In 2010 her debut collection of poems appeared with the title [Wat ik mijzelf graag voorhoud]. It received three literary prizes in 2011 and more than 3,000 editions were sold. Between January 2013 and March 2015 Marsman was part of the editorial team of the literary journal Tirade. Her second collection The First Letter [De eerste letter] appeared in January 2014 and treated various themes, including panic attacks. In June 2017 two of her books were published at the same time: her first novel, The Opposite of a Person [Het tegenovergestelde van een mens], which interwove poetry and essays; and Man with Hat [Man met hoed], her collected poems and a selection of translations.

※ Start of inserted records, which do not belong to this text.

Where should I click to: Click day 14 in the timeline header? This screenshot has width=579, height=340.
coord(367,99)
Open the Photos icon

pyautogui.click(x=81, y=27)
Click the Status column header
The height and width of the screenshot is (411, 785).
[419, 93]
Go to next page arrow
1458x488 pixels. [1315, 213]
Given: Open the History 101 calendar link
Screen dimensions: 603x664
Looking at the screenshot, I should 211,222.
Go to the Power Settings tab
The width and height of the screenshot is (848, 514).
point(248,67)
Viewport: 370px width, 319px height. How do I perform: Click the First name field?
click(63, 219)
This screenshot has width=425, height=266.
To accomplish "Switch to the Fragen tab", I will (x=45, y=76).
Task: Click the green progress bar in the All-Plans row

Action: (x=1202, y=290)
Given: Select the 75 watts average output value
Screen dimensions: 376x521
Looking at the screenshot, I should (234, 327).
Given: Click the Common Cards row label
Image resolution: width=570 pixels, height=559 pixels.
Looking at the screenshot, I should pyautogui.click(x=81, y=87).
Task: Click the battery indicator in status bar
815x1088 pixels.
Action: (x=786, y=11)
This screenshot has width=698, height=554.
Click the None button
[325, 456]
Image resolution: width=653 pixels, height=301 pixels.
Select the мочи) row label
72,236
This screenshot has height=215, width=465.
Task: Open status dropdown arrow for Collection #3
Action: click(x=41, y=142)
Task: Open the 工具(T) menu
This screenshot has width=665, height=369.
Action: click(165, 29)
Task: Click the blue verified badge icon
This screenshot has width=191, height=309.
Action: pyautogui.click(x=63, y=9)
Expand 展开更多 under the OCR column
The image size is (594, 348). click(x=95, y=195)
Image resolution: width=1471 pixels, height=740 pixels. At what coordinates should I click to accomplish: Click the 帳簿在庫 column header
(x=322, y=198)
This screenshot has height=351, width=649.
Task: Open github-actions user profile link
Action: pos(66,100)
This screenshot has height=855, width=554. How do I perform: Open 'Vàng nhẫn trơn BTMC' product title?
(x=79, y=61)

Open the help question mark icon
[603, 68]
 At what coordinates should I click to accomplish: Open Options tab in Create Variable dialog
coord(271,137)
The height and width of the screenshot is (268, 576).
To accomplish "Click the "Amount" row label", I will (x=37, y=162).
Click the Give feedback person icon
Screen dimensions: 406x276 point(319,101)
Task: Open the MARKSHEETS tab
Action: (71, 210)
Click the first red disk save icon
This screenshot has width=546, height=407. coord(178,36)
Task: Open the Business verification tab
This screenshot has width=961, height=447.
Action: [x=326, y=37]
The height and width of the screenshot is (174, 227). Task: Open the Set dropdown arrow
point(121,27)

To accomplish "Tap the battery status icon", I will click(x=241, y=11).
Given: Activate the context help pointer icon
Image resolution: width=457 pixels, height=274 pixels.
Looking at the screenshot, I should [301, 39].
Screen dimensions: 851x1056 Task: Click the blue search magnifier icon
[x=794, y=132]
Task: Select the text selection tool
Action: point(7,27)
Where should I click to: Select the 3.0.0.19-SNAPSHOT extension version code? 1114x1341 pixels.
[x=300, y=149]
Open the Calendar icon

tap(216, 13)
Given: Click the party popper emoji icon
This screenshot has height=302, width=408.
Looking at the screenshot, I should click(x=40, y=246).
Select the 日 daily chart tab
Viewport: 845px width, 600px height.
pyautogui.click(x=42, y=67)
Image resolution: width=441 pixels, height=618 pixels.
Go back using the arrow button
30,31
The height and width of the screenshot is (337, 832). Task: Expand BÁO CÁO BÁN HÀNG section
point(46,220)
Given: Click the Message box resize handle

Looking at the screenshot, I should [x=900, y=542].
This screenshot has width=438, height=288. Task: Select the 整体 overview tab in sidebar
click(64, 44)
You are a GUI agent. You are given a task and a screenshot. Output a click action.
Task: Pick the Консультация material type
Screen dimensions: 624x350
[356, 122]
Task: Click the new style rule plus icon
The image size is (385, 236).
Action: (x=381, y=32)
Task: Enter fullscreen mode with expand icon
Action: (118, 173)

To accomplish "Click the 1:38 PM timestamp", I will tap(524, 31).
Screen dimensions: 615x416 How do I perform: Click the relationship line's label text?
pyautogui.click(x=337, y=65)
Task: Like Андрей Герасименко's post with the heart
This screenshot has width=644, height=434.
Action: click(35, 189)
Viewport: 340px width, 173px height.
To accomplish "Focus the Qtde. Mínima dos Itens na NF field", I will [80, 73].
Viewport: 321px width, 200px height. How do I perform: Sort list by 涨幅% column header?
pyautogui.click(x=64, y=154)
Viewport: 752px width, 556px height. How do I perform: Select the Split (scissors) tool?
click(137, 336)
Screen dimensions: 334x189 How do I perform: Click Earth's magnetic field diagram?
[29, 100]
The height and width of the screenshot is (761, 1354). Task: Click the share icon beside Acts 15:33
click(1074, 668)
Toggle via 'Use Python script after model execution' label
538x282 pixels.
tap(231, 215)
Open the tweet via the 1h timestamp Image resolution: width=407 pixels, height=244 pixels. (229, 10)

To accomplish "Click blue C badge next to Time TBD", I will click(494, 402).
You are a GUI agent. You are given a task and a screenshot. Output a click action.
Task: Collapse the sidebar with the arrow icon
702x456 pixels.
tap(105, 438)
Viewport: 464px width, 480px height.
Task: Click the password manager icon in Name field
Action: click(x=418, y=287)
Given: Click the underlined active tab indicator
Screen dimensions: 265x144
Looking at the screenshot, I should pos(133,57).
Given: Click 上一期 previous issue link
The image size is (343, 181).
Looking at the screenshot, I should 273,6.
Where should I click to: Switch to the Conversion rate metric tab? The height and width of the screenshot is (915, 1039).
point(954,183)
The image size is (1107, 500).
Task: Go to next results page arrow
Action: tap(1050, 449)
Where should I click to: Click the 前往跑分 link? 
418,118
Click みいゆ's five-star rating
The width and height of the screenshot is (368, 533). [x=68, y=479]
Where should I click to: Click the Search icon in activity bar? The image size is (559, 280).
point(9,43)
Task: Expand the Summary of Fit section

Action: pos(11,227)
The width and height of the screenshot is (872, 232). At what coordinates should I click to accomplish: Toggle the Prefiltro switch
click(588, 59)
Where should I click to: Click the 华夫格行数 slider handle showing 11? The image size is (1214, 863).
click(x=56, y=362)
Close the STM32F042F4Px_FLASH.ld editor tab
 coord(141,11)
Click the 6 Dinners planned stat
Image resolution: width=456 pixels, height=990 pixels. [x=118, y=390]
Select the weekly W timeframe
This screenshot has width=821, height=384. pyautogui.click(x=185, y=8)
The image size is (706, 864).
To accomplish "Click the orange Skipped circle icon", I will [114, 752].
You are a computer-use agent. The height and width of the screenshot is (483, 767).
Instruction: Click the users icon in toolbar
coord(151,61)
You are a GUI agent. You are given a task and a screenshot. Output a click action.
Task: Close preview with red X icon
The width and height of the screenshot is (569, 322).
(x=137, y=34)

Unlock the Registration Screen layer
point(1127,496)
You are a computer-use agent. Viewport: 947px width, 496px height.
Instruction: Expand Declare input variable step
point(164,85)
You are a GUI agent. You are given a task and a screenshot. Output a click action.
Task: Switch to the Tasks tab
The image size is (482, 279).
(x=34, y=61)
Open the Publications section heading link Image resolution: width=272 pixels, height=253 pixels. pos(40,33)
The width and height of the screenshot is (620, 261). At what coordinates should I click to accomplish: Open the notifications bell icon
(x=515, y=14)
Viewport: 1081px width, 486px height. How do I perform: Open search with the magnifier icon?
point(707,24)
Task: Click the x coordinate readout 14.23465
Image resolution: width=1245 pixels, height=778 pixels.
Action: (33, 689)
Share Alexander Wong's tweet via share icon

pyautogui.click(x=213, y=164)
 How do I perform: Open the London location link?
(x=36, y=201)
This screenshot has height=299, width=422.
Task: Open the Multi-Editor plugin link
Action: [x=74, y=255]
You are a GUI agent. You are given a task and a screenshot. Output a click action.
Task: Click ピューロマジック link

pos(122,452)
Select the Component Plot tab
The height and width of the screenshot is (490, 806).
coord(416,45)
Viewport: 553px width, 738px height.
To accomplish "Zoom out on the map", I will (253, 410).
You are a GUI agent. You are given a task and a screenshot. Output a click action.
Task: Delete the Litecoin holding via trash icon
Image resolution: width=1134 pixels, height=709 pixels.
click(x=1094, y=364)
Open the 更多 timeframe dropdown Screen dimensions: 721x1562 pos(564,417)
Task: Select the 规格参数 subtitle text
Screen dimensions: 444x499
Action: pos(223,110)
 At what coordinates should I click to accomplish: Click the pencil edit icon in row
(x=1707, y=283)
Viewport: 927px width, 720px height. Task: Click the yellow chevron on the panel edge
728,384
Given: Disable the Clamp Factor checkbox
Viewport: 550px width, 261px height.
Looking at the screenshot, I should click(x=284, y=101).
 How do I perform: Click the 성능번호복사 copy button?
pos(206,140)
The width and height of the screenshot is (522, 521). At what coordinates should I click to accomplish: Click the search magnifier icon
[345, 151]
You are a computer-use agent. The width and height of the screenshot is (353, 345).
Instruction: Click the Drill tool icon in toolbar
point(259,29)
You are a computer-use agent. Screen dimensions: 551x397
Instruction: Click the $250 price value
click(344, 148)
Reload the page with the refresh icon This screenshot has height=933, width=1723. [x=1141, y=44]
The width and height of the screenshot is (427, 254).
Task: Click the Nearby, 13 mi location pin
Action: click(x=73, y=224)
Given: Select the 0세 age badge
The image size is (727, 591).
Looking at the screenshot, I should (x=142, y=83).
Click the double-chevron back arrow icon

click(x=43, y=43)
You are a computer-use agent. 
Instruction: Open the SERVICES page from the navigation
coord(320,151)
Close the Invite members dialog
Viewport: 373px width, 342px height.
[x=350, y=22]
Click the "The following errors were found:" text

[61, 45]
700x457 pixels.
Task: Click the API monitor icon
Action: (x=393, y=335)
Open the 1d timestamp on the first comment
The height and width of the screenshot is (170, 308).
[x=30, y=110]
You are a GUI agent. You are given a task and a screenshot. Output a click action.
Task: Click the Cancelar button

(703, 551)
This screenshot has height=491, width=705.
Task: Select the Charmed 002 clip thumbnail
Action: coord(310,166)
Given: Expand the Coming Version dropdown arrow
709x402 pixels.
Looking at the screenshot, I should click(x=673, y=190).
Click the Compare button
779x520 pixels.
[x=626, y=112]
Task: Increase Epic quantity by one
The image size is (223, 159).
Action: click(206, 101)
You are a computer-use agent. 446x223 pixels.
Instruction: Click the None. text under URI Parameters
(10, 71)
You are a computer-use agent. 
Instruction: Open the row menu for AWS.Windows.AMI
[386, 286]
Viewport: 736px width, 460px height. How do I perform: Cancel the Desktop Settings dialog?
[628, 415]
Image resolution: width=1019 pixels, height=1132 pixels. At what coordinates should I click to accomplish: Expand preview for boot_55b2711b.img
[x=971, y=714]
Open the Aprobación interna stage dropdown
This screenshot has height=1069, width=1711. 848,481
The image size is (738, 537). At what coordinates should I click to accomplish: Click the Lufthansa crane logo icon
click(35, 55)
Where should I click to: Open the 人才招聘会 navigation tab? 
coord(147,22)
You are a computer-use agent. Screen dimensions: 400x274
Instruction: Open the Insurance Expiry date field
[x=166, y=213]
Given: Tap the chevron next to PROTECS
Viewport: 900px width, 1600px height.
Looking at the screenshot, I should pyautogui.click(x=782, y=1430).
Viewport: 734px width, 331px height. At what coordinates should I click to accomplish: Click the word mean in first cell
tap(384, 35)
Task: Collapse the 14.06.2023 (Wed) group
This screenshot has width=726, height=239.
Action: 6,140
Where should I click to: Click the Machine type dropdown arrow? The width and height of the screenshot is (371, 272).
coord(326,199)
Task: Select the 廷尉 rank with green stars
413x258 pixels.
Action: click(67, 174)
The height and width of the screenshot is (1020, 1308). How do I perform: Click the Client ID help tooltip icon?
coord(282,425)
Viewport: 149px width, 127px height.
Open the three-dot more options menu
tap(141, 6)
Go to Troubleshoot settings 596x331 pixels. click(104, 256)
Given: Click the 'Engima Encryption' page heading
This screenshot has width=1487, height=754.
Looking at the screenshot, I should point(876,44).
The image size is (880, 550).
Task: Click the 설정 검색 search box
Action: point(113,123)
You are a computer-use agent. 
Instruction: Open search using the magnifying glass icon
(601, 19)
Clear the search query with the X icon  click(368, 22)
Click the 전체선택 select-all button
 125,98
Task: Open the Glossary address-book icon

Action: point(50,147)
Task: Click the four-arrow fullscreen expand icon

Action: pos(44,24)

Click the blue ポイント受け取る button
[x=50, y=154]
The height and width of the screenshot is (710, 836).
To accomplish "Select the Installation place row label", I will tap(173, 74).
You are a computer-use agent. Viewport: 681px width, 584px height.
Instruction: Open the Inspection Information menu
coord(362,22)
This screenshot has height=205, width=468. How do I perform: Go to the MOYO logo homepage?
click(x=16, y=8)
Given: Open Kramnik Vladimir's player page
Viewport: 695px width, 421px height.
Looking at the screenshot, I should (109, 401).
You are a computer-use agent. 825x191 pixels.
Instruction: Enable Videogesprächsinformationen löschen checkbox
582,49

In April 2018, a malignant bone tumour was discovered in her upper back; a (successful) operation was needed to remove it. As a consequence, Marsman could still move her right arm, but no longer raise it. In The following scan lasts 5 minutes [De volgende scan duurt 5 minuten], that appeared in September 2018, she described the process and the political context of illness. This collection was translated into English by British poet Sophie Collins, who grew up in Bergen (North Holland).

In January 2021, Marsman published the poetry collection In my basket [In mijn mand]. In the same months she was named as Dutch Poet Laureate Dichter des Vaderlands for the period 2021 to 2023, following Tsead Bruinja.

In July 2022 her right arm and shoulder were amputated—the operations on her cancer had not been able to prevent further spread of the disease. On 14 August 2022, she was a guest on the VPRO programme Zomergasten, interviewed by Janine Abbring about her life, poetry and illness.

In 2025 her book Op een andere planeet kunnen ze me redden [On Another Planet They Can Save Me] appeared, a philosophical journey into the depths of the human mind, interspersed with diary entries describing how death is hot on her heels. Also in 2025, Marsman received the Constantijn Huygens Prize for her life's work.

Marsman died of cancer on 3 June 2026, at the age of 35, a week before her last book, De dichter en de duivel [The Poet and the Devil] was scheduled to appear.